イケメン御曹司のとろける愛情
 翔吾さんがソムリエにうなずき、ソムリエは私のグラスにもワインを注いでテーブルを離れた。

 グラスの中のワインは美しいルビー色をしている。

「キレイな色ですね」

 私がつぶやくと翔吾さんが言う。

「そうだね。奏美さんってこういう感じの深い色がよく似合うよね。昨日のワインレッドのドレスもよく似合ってたけど、今日のネイビーもステキだ」

 翔吾さんの言葉が嬉しくて、自然に私の頬が緩んだ。

「ありがとうございます」

 ほどなくして最初の一品が運ばれてきた。読めなかったけれど、日本語では“一口前菜”と書かれていたメニューだ。

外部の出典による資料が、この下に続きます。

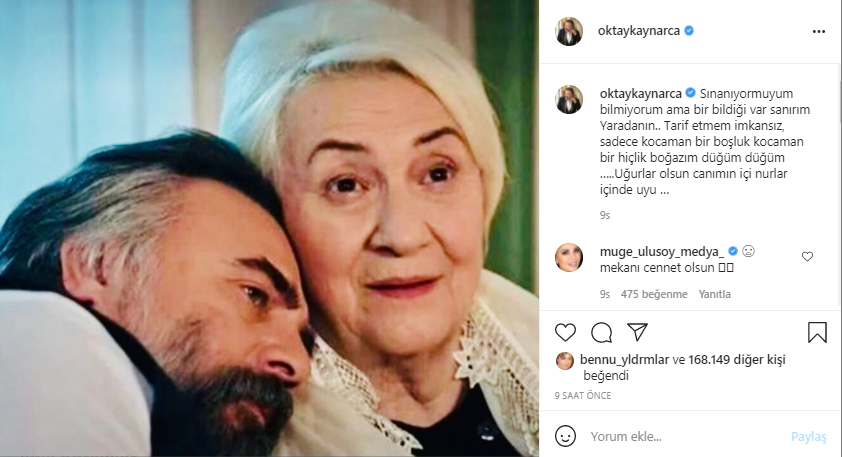This screenshot has width=842, height=457.
Task: Open oktaykaynarca caption avatar
Action: [x=569, y=99]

「ストゥッツィキーノのアボカドとマグロのカクテルでございます」

 なるほど、あれはストゥッツィキーノと読むのか。

 目の前のカクテルグラスには、緑と赤の組み合わせが色鮮やかな料理がちょこんと盛られている。

 カトラリーは外側から使う、とか、食事中音を立てない、とか、そういう最低限のマナーしかわからない。

 でも、きっと翔吾さんは慣れているんだろうな。っていうか、円崎さんと来たこと、あるんだろうか。彼女は今どうしてるんだろう。